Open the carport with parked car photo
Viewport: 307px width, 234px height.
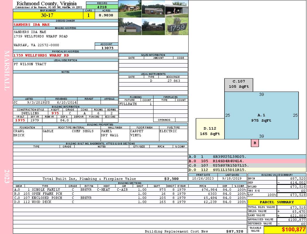pyautogui.click(x=176, y=9)
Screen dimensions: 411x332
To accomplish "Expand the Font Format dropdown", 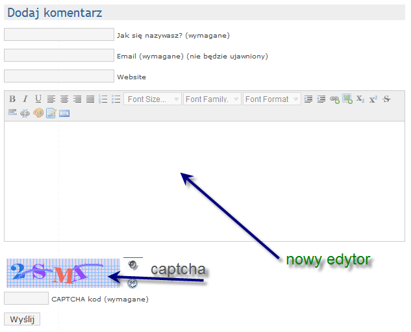I will coord(272,99).
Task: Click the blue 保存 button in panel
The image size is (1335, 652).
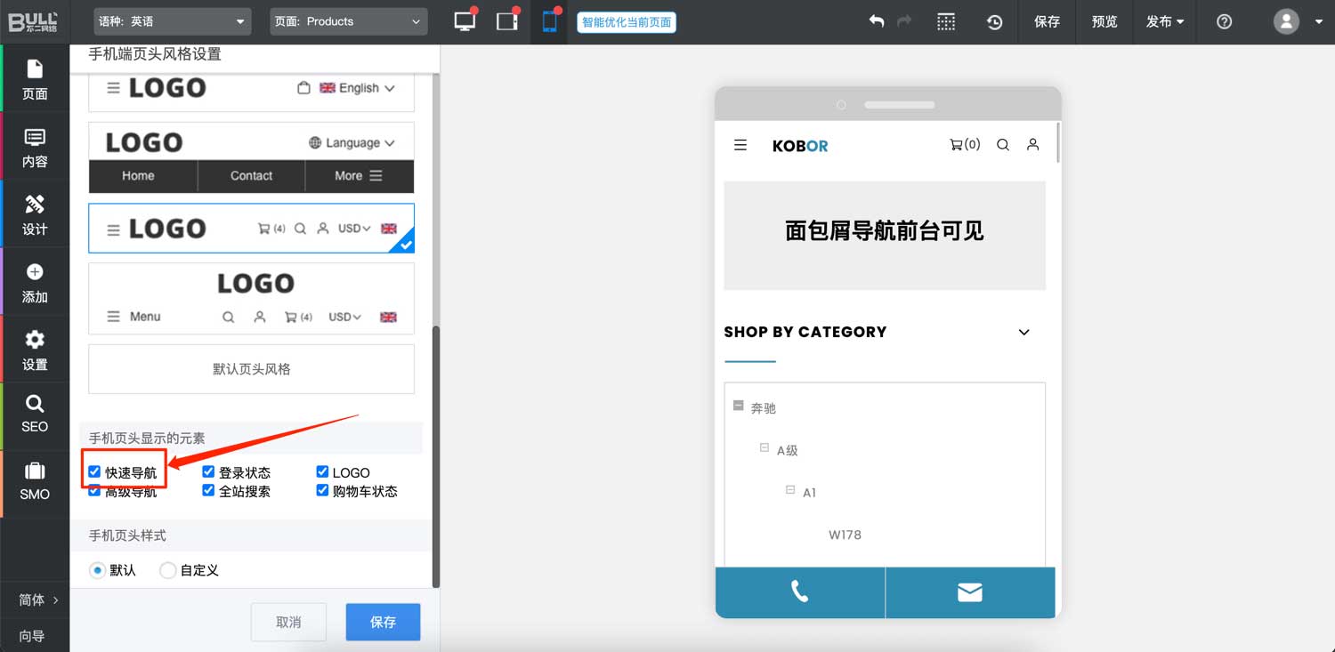Action: tap(383, 622)
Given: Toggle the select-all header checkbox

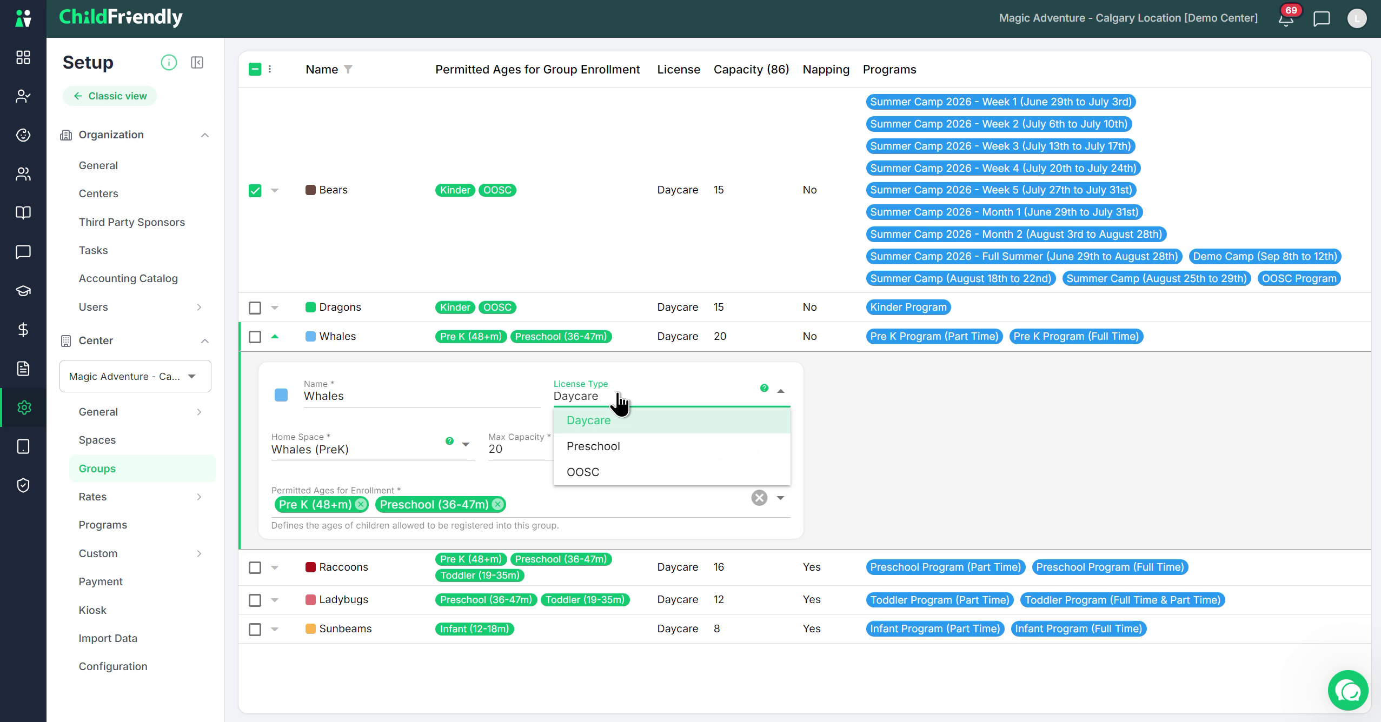Looking at the screenshot, I should pyautogui.click(x=255, y=69).
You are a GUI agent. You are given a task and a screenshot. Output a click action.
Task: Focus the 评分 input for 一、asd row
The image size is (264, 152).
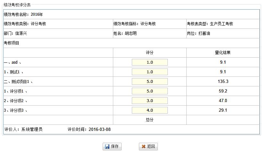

Work instructions — Once the line holding "Task: Click the blue 保存 button in panel" is found, set down that line and every line after it, exactly, through the last line of the records above, omitting pictures.

Result for this task —
Task: Click the blue 保存 button in panel
The image size is (1335, 652).
Action: tap(383, 622)
Given: Toggle the select-all header checkbox

Looking at the screenshot, I should pyautogui.click(x=255, y=69).
You are a GUI agent. You are given a task and a screenshot. Output a click action.
Task: Focus the 评分 input for 一、asd row
The image size is (264, 152).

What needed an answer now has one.